** Opening Data for the task block **
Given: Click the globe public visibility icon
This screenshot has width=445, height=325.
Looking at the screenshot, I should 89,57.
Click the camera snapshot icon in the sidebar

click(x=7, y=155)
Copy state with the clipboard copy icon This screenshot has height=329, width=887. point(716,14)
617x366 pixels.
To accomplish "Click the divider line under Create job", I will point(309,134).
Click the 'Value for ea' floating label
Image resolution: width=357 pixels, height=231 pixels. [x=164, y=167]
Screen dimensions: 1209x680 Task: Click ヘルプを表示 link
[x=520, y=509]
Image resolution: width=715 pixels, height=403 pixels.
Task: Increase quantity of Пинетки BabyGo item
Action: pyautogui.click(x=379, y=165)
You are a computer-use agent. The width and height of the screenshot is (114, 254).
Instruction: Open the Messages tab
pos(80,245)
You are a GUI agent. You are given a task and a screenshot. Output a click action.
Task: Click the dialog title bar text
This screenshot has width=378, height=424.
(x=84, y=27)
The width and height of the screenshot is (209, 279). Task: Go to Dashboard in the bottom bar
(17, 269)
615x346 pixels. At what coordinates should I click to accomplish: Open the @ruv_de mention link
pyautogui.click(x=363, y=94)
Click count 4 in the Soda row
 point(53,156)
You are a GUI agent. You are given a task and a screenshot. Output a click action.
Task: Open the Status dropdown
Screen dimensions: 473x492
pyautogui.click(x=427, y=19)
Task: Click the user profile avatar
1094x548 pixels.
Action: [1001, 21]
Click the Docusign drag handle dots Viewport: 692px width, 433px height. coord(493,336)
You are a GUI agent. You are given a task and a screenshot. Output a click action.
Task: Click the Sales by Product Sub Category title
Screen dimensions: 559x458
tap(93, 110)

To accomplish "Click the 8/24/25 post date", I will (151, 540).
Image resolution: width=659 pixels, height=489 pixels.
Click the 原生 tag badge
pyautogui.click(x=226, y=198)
** Closing Data for the task block **
Task statement =>
Every entry should be retyped exactly as shown.

Written reply =>
Given: Click the globe public visibility icon
This screenshot has width=445, height=325.
Looking at the screenshot, I should 89,57.
Click the camera snapshot icon in the sidebar

click(x=7, y=155)
Copy state with the clipboard copy icon This screenshot has height=329, width=887. point(716,14)
617x366 pixels.
To accomplish "Click the divider line under Create job", I will point(309,134).
Click the 'Value for ea' floating label
Image resolution: width=357 pixels, height=231 pixels. [x=164, y=167]
Screen dimensions: 1209x680 Task: Click ヘルプを表示 link
[x=520, y=509]
Image resolution: width=715 pixels, height=403 pixels.
Task: Increase quantity of Пинетки BabyGo item
Action: pyautogui.click(x=379, y=165)
You are a computer-use agent. The width and height of the screenshot is (114, 254).
Instruction: Open the Messages tab
pos(80,245)
You are a GUI agent. You are given a task and a screenshot. Output a click action.
Task: Click the dialog title bar text
This screenshot has width=378, height=424.
(x=84, y=27)
The width and height of the screenshot is (209, 279). Task: Go to Dashboard in the bottom bar
(17, 269)
615x346 pixels. At what coordinates should I click to accomplish: Open the @ruv_de mention link
pyautogui.click(x=363, y=94)
Click count 4 in the Soda row
 point(53,156)
You are a GUI agent. You are given a task and a screenshot. Output a click action.
Task: Open the Status dropdown
Screen dimensions: 473x492
pyautogui.click(x=427, y=19)
Task: Click the user profile avatar
1094x548 pixels.
Action: [1001, 21]
Click the Docusign drag handle dots Viewport: 692px width, 433px height. coord(493,336)
You are a GUI agent. You are given a task and a screenshot. Output a click action.
Task: Click the Sales by Product Sub Category title
Screen dimensions: 559x458
tap(93, 110)

To accomplish "Click the 8/24/25 post date", I will (151, 540).
Image resolution: width=659 pixels, height=489 pixels.
Click the 原生 tag badge
pyautogui.click(x=226, y=198)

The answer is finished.